In the listing, locate the line containing "811x523 pixels. How", then quote it and all following lines exactly. Omit pictures.

::::

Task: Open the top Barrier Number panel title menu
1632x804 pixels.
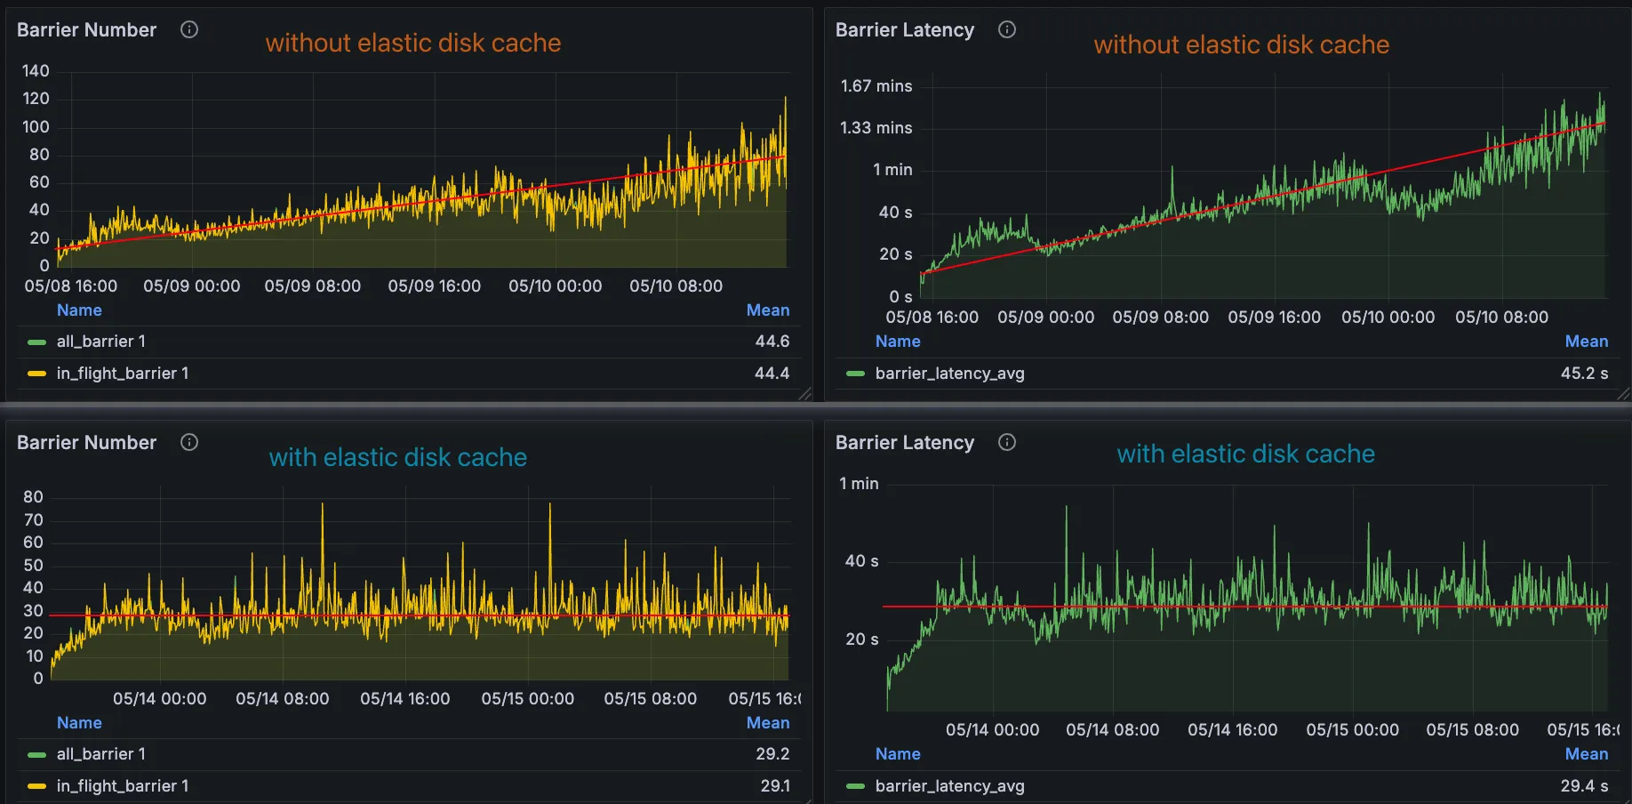Action: pos(86,30)
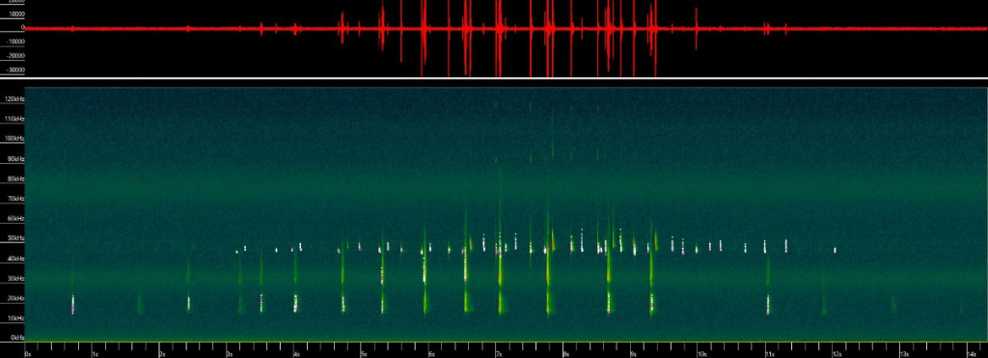Click the 0s mark on the time axis

(x=28, y=354)
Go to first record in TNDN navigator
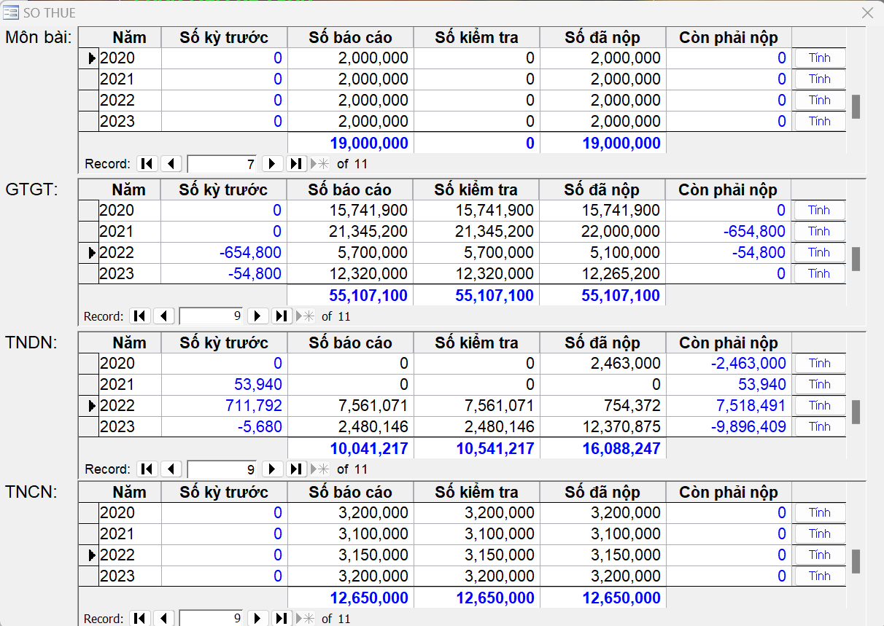The image size is (884, 626). (x=147, y=469)
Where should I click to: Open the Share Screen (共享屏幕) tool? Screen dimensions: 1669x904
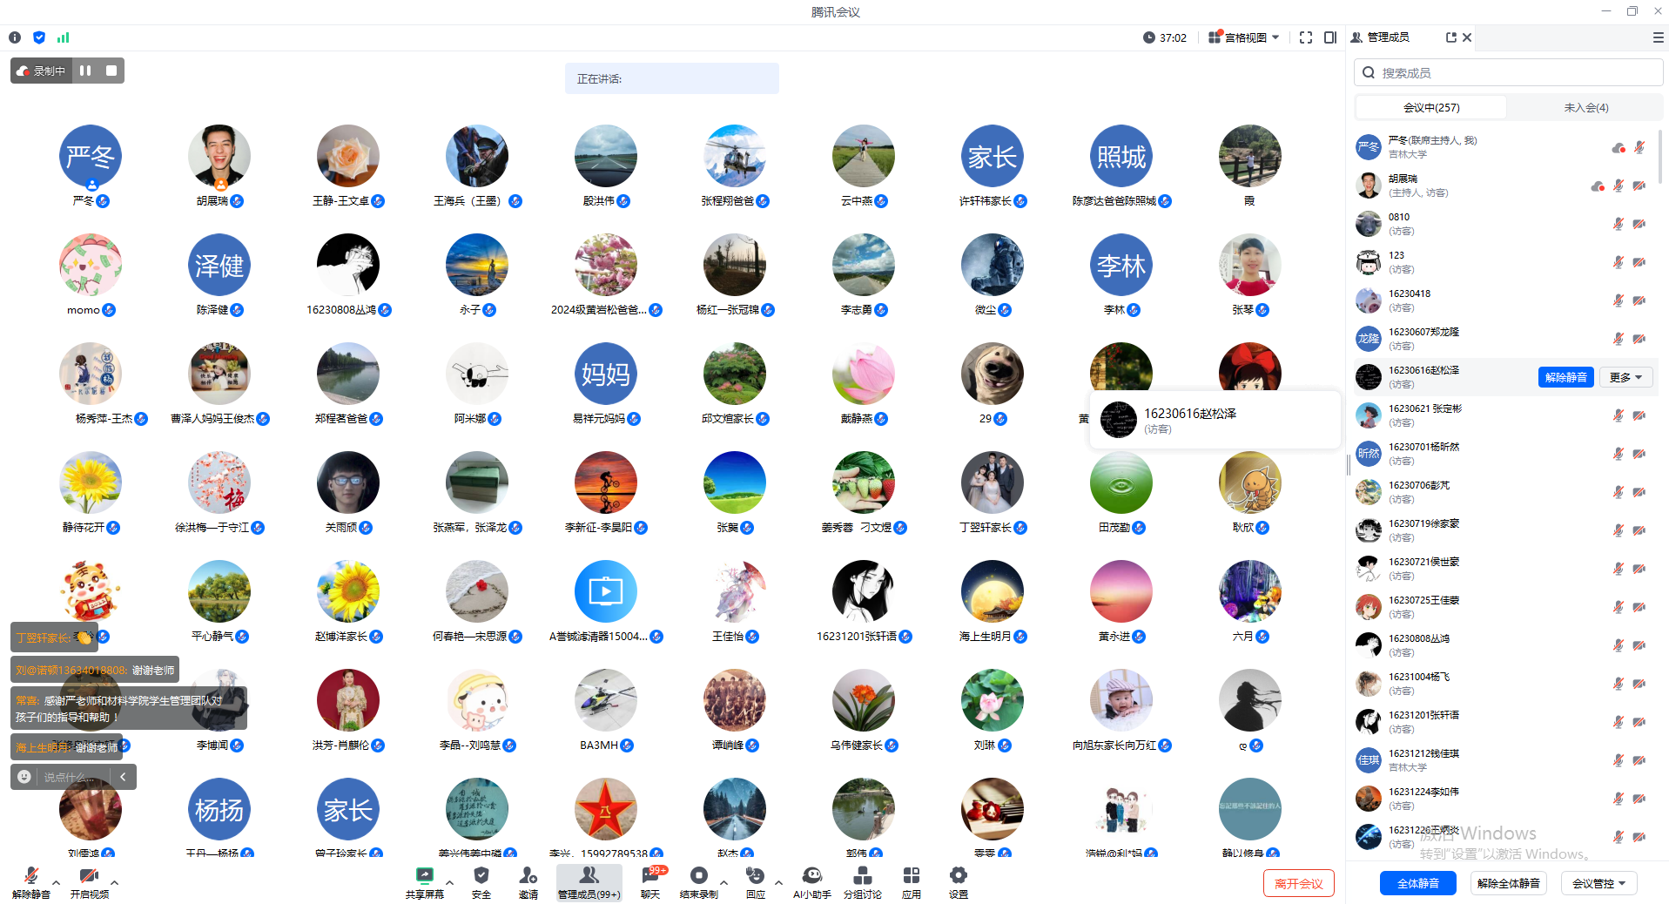point(424,881)
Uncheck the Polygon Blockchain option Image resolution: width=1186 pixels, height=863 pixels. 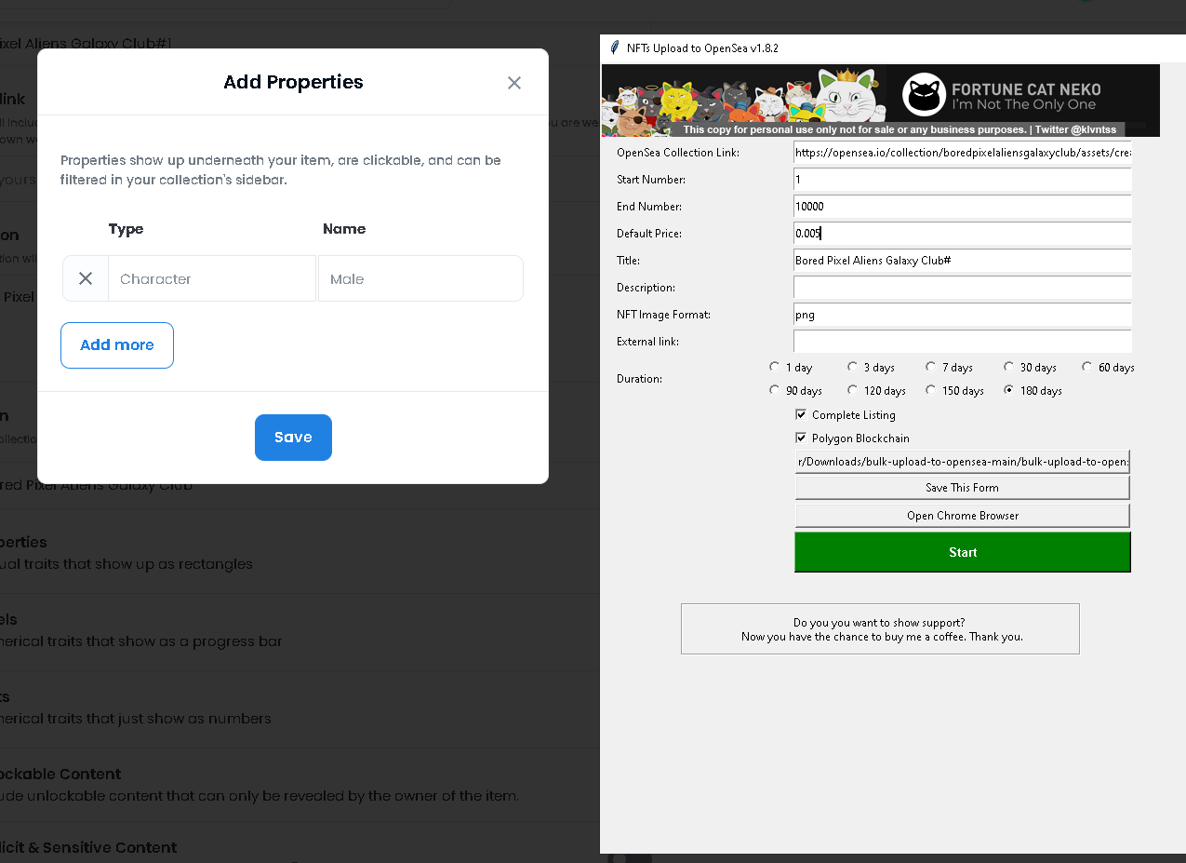click(801, 437)
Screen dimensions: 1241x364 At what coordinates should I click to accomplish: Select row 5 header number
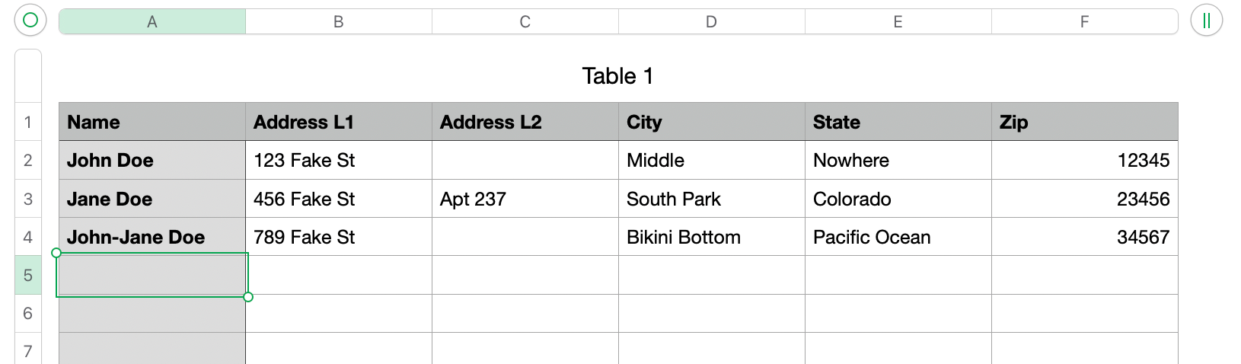(x=28, y=276)
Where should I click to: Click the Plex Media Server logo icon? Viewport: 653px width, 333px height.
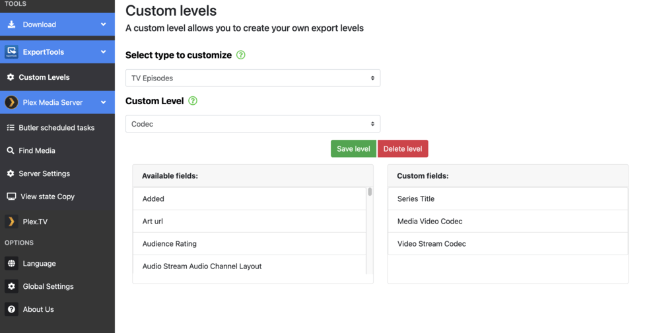(11, 102)
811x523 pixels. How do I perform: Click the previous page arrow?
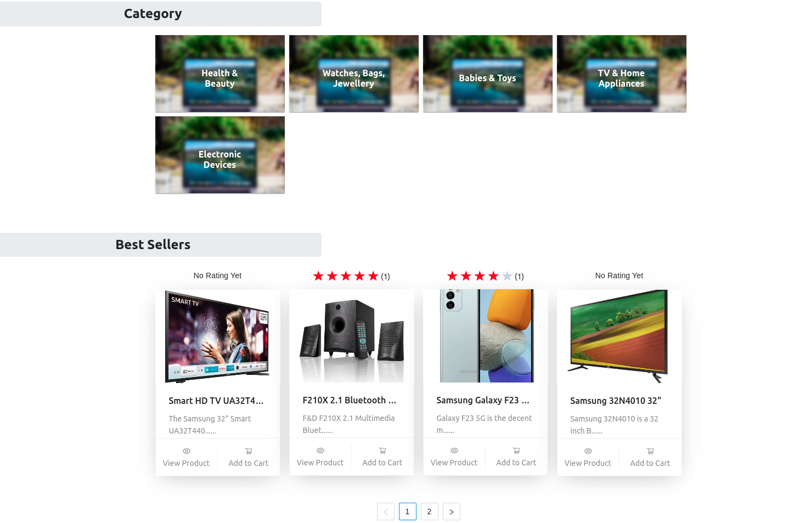point(385,511)
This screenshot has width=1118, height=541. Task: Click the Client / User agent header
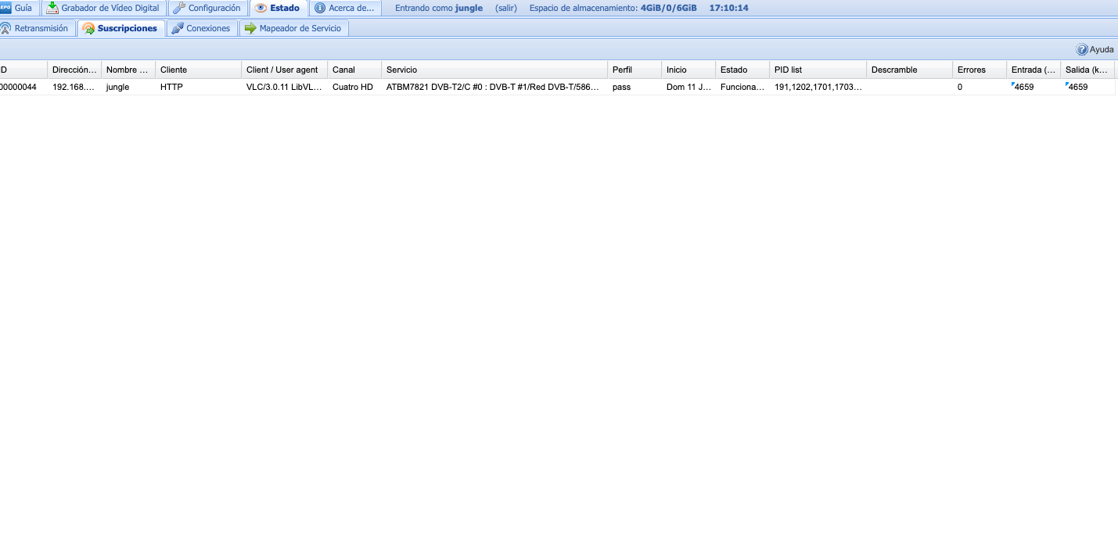283,70
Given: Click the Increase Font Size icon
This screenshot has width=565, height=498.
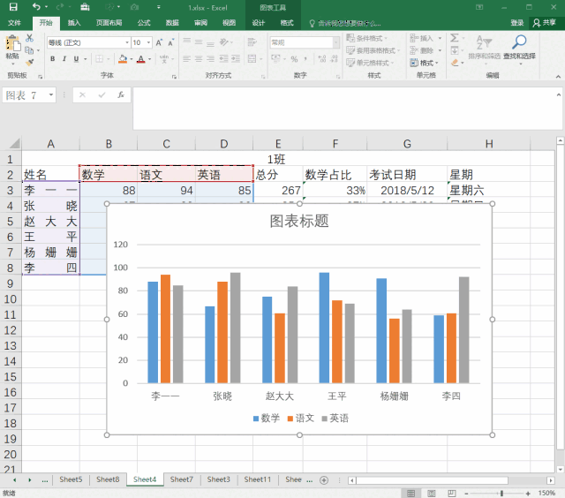Looking at the screenshot, I should [159, 42].
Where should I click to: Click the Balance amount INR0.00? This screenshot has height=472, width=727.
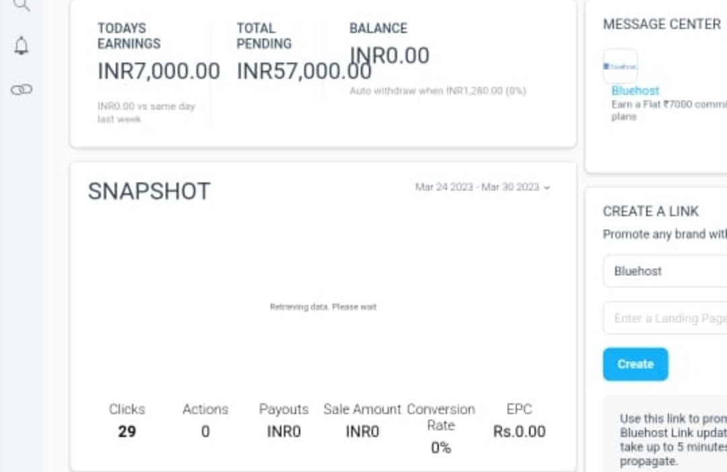point(390,56)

::::

→ **Response**:
811x523 pixels. How do I perform: Click the previous page arrow?
point(385,511)
This screenshot has width=1118, height=541. Task: Click the Client / User agent header
283,70
Given: Click the Increase Font Size icon
This screenshot has width=565, height=498.
Looking at the screenshot, I should [159, 42].
Where should I click to: Click the Balance amount INR0.00? This screenshot has height=472, width=727.
point(390,56)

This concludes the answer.